#### What the task asks:
Look below and pull out each line with the word "will".

#### Records to use:
+===+

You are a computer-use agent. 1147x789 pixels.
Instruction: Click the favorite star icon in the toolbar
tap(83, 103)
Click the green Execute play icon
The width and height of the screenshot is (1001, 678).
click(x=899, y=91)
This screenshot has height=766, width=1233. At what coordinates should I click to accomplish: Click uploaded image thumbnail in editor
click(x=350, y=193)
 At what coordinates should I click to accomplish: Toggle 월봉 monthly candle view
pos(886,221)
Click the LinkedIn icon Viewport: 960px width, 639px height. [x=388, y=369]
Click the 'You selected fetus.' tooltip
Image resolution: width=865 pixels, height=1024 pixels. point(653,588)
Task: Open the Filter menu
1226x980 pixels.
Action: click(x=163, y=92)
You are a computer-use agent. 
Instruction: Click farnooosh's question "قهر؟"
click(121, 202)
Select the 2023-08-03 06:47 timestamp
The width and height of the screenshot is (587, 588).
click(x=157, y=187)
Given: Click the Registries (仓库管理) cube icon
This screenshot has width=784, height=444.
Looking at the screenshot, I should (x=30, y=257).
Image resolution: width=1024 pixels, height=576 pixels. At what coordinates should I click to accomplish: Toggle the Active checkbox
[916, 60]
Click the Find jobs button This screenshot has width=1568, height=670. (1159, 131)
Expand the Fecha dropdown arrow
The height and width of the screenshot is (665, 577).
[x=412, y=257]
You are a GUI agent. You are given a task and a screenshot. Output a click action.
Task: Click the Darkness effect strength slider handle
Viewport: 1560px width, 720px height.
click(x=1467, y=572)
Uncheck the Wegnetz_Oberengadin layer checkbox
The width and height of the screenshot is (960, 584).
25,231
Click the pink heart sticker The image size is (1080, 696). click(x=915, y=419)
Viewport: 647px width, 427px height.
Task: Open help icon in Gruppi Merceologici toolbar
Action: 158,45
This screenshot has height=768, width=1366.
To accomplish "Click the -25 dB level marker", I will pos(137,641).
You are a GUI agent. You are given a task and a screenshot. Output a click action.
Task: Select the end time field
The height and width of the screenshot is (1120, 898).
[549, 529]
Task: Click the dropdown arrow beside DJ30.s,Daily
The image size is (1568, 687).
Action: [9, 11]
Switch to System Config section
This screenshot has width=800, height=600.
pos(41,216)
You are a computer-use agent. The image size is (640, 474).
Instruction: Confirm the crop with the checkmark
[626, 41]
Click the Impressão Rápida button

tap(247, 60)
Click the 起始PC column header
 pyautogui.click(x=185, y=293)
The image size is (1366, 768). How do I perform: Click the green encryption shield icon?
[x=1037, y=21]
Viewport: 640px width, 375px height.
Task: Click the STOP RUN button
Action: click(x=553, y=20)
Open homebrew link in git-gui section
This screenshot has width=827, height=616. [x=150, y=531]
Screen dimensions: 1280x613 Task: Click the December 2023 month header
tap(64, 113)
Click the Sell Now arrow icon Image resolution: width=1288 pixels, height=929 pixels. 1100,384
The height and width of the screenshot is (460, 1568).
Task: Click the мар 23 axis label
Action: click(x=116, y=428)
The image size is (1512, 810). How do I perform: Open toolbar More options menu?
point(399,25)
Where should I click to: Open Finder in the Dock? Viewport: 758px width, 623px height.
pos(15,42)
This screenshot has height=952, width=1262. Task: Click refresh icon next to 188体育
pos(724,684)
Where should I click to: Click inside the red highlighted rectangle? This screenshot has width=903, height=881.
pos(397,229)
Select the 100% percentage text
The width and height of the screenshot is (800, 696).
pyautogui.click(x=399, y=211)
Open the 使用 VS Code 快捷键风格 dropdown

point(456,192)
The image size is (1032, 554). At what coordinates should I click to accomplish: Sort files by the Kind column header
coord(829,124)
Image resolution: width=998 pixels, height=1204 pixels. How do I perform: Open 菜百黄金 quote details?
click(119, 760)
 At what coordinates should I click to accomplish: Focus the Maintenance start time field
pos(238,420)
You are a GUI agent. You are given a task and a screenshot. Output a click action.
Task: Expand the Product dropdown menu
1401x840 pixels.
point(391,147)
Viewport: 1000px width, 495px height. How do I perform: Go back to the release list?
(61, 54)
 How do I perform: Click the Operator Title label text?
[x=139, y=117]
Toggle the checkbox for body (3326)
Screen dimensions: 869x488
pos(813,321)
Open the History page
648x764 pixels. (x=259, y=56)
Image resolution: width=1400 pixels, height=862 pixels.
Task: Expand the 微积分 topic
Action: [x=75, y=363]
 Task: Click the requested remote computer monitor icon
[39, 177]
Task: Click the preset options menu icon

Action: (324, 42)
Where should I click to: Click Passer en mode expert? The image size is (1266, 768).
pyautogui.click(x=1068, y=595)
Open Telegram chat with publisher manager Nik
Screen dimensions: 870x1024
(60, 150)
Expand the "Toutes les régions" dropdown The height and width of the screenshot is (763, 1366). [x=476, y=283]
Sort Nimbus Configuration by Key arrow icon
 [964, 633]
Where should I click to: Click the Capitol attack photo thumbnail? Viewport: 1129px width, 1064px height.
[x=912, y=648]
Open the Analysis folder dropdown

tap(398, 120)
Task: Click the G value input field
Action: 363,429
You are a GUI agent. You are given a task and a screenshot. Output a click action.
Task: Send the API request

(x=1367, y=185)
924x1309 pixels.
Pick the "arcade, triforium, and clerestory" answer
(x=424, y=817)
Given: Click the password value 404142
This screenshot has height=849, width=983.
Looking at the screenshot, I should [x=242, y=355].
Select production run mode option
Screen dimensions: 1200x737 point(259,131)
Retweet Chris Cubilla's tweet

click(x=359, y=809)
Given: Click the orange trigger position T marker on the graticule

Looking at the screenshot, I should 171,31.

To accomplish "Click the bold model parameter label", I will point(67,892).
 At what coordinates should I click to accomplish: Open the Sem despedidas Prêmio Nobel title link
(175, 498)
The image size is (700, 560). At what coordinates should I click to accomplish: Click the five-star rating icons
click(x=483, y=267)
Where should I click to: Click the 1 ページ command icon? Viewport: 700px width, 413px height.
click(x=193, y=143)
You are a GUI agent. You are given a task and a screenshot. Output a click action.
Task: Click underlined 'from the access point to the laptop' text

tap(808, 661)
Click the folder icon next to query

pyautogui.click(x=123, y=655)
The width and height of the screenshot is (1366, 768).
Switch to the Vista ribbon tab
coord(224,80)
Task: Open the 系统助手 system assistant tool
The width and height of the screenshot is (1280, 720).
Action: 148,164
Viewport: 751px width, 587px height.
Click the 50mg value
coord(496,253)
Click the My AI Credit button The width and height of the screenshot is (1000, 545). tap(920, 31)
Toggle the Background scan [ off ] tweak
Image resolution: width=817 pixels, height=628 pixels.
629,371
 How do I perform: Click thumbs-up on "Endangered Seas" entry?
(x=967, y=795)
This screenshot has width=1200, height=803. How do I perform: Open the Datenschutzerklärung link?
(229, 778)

+===+

#### Response for this exercise:
To accomplish "Click the -25 dB level marker", I will pos(137,641).
To accomplish "Click the bold model parameter label", I will point(67,892).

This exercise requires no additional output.